§ Material for this exercise:

****************************************

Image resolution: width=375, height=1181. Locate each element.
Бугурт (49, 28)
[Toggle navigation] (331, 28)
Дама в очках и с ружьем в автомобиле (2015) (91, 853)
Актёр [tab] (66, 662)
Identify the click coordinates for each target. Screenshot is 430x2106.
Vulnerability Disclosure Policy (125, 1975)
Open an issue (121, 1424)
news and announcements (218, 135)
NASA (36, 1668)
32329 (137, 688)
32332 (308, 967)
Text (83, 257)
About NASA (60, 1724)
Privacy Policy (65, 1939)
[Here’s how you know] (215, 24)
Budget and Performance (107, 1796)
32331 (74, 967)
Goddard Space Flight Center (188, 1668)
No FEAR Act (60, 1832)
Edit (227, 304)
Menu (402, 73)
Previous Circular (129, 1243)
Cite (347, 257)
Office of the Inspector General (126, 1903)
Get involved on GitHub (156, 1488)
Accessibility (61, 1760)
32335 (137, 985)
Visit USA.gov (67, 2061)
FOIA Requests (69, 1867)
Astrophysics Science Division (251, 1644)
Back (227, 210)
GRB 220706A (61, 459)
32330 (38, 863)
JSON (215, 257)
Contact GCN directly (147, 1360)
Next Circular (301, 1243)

****************************************

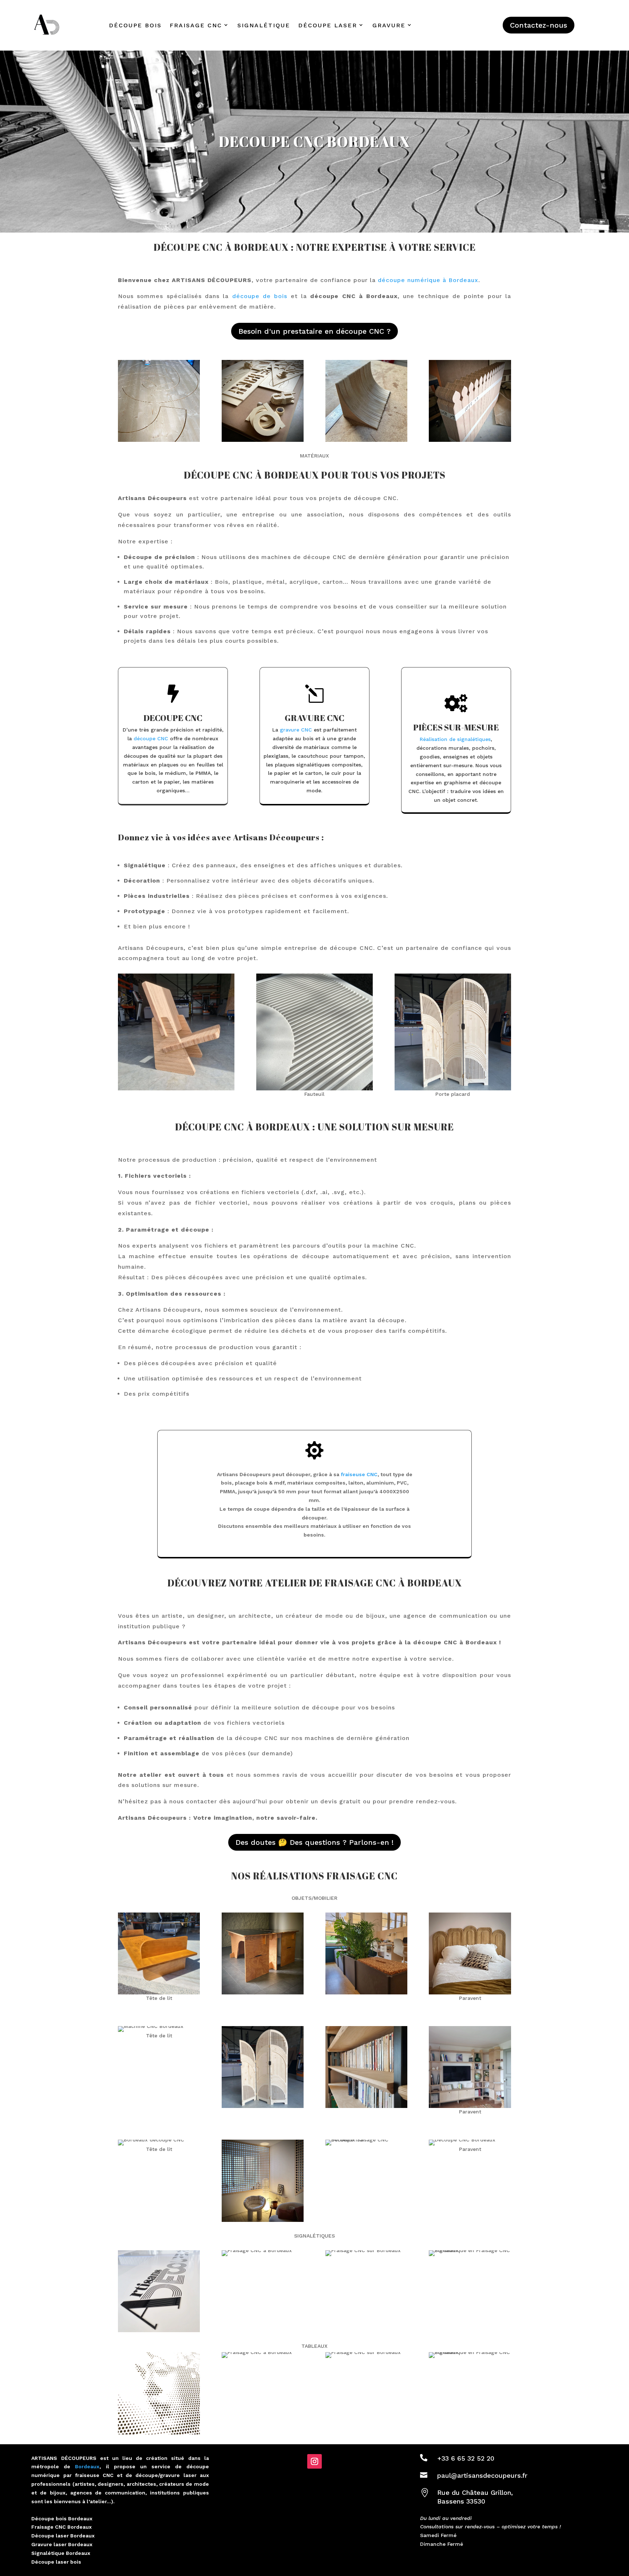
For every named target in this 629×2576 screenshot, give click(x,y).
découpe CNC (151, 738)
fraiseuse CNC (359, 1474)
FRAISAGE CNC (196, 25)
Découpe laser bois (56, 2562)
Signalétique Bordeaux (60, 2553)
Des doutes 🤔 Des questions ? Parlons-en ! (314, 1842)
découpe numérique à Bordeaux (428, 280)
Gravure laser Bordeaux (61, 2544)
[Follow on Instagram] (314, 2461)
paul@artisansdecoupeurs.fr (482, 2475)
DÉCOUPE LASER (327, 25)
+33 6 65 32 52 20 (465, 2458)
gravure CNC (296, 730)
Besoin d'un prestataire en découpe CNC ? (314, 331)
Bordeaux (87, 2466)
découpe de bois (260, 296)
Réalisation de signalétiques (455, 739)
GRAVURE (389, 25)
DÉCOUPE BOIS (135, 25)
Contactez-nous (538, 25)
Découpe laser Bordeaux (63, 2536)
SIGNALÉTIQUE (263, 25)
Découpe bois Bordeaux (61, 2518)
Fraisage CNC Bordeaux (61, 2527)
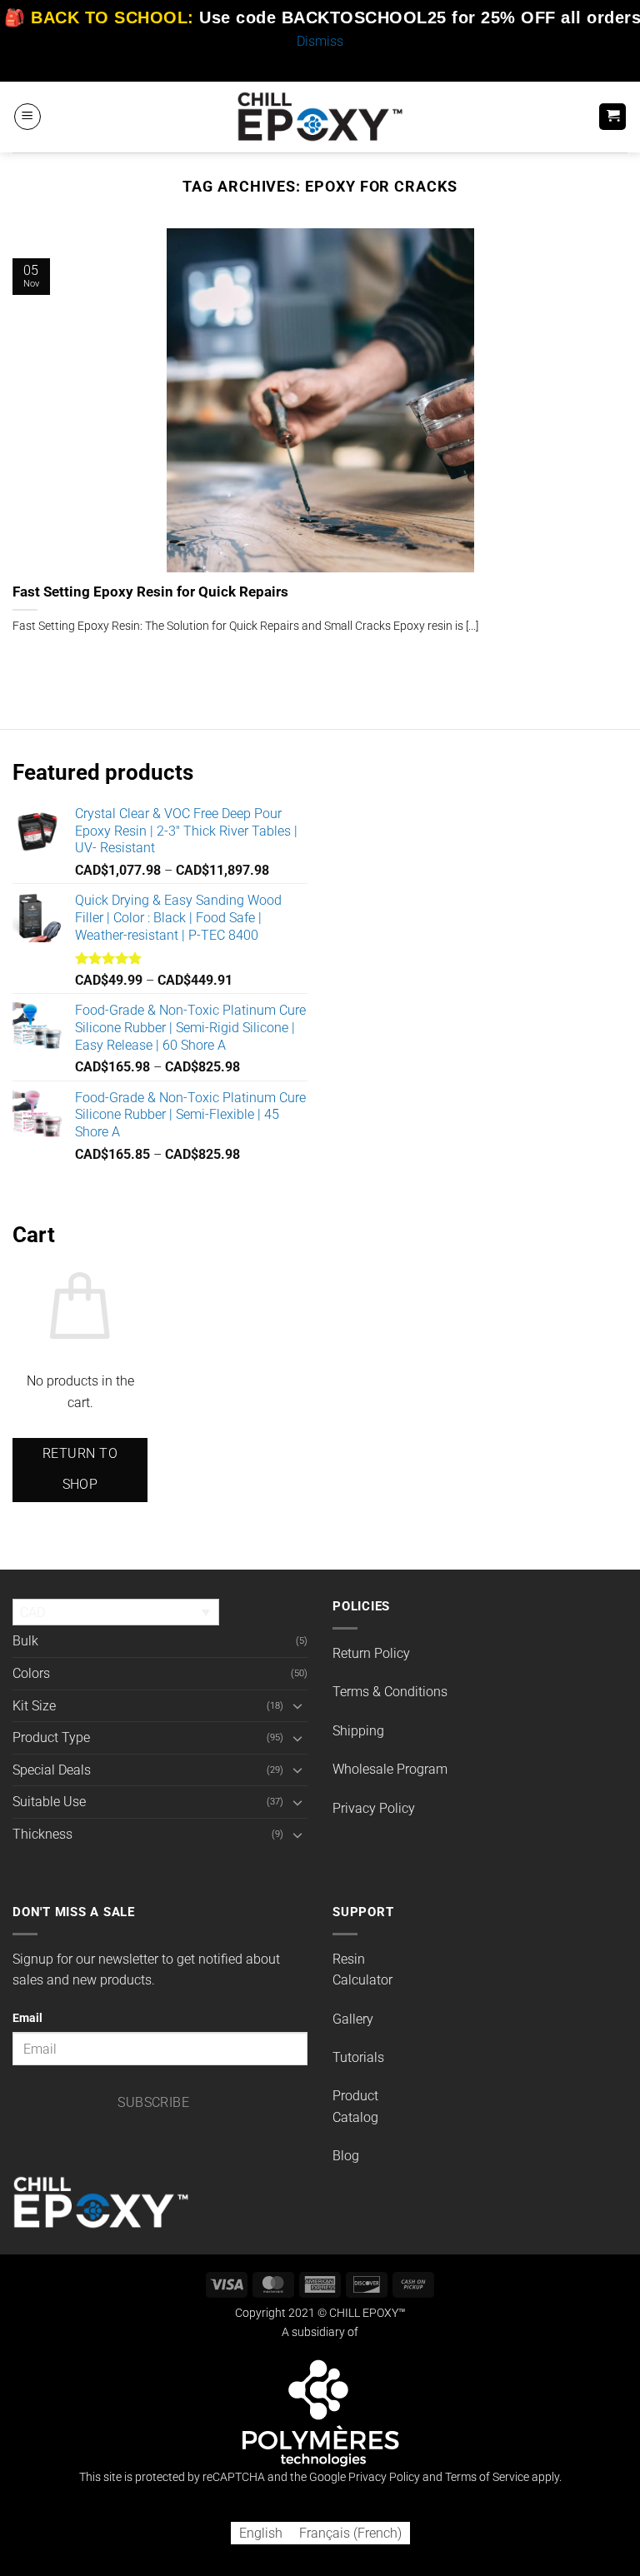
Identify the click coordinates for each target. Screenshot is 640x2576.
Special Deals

****************************************

§ Exercise instructions:
Taking the material above, extract exactly and only the lines from the line with "Бугурт (49, 28)" to the line with "Next Circular (301, 1243)", inclusive of both.

§ Response to the exercise:
Бугурт (49, 28)
[Toggle navigation] (331, 28)
Дама в очках и с ружьем в автомобиле (2015) (91, 853)
Актёр [tab] (66, 662)
Identify the click coordinates for each target. Screenshot is 430x2106.
Vulnerability Disclosure Policy (125, 1975)
Open an issue (121, 1424)
news and announcements (218, 135)
NASA (36, 1668)
32329 (137, 688)
32332 (308, 967)
Text (83, 257)
About NASA (60, 1724)
Privacy Policy (65, 1939)
[Here’s how you know] (215, 24)
Budget and Performance (107, 1796)
32331 (74, 967)
Goddard Space Flight Center (188, 1668)
No FEAR Act (60, 1832)
Edit (227, 304)
Menu (402, 73)
Previous Circular (129, 1243)
Cite (347, 257)
Office of the Inspector General (126, 1903)
Get involved on GitHub (156, 1488)
Accessibility (61, 1760)
32335 (137, 985)
Visit USA.gov (67, 2061)
FOIA Requests (69, 1867)
Astrophysics Science Division (251, 1644)
Back (227, 210)
GRB 220706A (61, 459)
32330 (38, 863)
JSON (215, 257)
Contact GCN directly (147, 1360)
Next Circular (301, 1243)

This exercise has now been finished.